(Stored data)

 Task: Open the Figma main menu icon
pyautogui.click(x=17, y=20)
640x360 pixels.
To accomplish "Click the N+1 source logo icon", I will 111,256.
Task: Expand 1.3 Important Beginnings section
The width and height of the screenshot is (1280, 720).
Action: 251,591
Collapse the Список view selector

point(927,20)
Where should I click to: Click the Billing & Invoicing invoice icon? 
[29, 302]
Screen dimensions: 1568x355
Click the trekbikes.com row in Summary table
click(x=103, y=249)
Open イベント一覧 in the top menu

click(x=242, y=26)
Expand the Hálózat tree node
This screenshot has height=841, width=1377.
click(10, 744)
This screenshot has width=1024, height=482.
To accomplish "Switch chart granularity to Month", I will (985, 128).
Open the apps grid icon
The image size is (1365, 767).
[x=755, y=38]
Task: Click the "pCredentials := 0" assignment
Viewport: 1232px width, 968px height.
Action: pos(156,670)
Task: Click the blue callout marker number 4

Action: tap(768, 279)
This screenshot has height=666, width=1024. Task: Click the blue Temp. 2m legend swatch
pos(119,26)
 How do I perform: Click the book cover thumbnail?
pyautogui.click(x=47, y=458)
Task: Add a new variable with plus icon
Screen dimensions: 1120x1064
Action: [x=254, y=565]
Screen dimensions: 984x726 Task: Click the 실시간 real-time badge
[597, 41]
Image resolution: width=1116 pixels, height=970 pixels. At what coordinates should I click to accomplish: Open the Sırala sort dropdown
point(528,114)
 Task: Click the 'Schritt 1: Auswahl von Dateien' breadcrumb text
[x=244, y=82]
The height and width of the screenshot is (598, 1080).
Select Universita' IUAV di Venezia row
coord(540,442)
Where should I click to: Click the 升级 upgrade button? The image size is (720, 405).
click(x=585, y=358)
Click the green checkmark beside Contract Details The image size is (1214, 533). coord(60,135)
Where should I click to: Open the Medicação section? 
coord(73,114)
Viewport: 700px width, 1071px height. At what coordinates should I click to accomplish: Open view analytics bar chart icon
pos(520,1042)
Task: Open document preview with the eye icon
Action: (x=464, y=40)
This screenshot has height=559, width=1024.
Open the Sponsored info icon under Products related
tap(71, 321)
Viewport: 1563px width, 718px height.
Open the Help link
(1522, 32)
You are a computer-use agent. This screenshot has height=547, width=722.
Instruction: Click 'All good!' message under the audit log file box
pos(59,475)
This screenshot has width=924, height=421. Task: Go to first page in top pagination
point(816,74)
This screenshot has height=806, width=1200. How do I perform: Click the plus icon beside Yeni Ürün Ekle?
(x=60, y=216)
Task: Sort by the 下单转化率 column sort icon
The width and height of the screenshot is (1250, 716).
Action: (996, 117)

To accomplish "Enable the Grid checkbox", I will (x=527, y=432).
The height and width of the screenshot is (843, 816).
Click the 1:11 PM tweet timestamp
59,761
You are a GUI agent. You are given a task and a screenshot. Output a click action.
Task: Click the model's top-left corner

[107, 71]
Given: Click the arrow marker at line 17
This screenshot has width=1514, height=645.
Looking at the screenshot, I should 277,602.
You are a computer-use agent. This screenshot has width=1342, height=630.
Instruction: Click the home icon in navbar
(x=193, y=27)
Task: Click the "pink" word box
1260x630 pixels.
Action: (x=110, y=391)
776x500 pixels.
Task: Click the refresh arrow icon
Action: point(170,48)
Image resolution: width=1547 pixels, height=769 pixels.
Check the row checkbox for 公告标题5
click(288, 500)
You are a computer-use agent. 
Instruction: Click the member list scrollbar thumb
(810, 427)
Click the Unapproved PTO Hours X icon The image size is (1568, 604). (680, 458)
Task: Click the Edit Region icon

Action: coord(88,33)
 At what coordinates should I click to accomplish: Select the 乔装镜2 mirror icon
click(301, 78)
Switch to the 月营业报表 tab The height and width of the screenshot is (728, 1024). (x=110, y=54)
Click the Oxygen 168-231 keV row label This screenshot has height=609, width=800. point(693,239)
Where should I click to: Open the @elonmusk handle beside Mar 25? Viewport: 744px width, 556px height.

(End Stored data)

- [What you have to do]: From the first line to the last, return the records unchanged.

- [Your solution]:
 Task: Open the Figma main menu icon
pyautogui.click(x=17, y=20)
640x360 pixels.
To accomplish "Click the N+1 source logo icon", I will 111,256.
Task: Expand 1.3 Important Beginnings section
The width and height of the screenshot is (1280, 720).
Action: 251,591
Collapse the Список view selector

point(927,20)
Where should I click to: Click the Billing & Invoicing invoice icon? 
[29, 302]
Screen dimensions: 1568x355
Click the trekbikes.com row in Summary table
click(x=103, y=249)
Open イベント一覧 in the top menu

click(x=242, y=26)
Expand the Hálózat tree node
This screenshot has height=841, width=1377.
click(10, 744)
This screenshot has width=1024, height=482.
To accomplish "Switch chart granularity to Month", I will (985, 128).
Open the apps grid icon
The image size is (1365, 767).
[x=755, y=38]
Task: Click the "pCredentials := 0" assignment
Viewport: 1232px width, 968px height.
Action: pos(156,670)
Task: Click the blue callout marker number 4

Action: tap(768, 279)
This screenshot has height=666, width=1024. Task: Click the blue Temp. 2m legend swatch
pos(119,26)
 How do I perform: Click the book cover thumbnail?
pyautogui.click(x=47, y=458)
Task: Add a new variable with plus icon
Screen dimensions: 1120x1064
Action: [x=254, y=565]
Screen dimensions: 984x726 Task: Click the 실시간 real-time badge
[597, 41]
Image resolution: width=1116 pixels, height=970 pixels. At what coordinates should I click to accomplish: Open the Sırala sort dropdown
point(528,114)
 Task: Click the 'Schritt 1: Auswahl von Dateien' breadcrumb text
[x=244, y=82]
The height and width of the screenshot is (598, 1080).
Select Universita' IUAV di Venezia row
coord(540,442)
Where should I click to: Click the 升级 upgrade button? The image size is (720, 405).
click(x=585, y=358)
Click the green checkmark beside Contract Details The image size is (1214, 533). coord(60,135)
Where should I click to: Open the Medicação section? 
coord(73,114)
Viewport: 700px width, 1071px height. At what coordinates should I click to accomplish: Open view analytics bar chart icon
pos(520,1042)
Task: Open document preview with the eye icon
Action: (x=464, y=40)
This screenshot has height=559, width=1024.
Open the Sponsored info icon under Products related
tap(71, 321)
Viewport: 1563px width, 718px height.
Open the Help link
(1522, 32)
You are a computer-use agent. This screenshot has height=547, width=722.
Instruction: Click 'All good!' message under the audit log file box
pos(59,475)
This screenshot has width=924, height=421. Task: Go to first page in top pagination
point(816,74)
This screenshot has height=806, width=1200. How do I perform: Click the plus icon beside Yeni Ürün Ekle?
(x=60, y=216)
Task: Sort by the 下单转化率 column sort icon
The width and height of the screenshot is (1250, 716).
Action: (996, 117)

To accomplish "Enable the Grid checkbox", I will (x=527, y=432).
The height and width of the screenshot is (843, 816).
Click the 1:11 PM tweet timestamp
59,761
You are a GUI agent. You are given a task and a screenshot. Output a click action.
Task: Click the model's top-left corner

[107, 71]
Given: Click the arrow marker at line 17
This screenshot has width=1514, height=645.
Looking at the screenshot, I should 277,602.
You are a computer-use agent. This screenshot has width=1342, height=630.
Instruction: Click the home icon in navbar
(x=193, y=27)
Task: Click the "pink" word box
1260x630 pixels.
Action: (x=110, y=391)
776x500 pixels.
Task: Click the refresh arrow icon
Action: point(170,48)
Image resolution: width=1547 pixels, height=769 pixels.
Check the row checkbox for 公告标题5
click(288, 500)
You are a computer-use agent. 
Instruction: Click the member list scrollbar thumb
(810, 427)
Click the Unapproved PTO Hours X icon The image size is (1568, 604). (680, 458)
Task: Click the Edit Region icon

Action: coord(88,33)
 At what coordinates should I click to accomplish: Select the 乔装镜2 mirror icon
click(301, 78)
Switch to the 月营业报表 tab The height and width of the screenshot is (728, 1024). (x=110, y=54)
Click the Oxygen 168-231 keV row label This screenshot has height=609, width=800. point(693,239)
Where should I click to: Open the @elonmusk handle beside Mar 25? Viewport: 744px width, 556px height.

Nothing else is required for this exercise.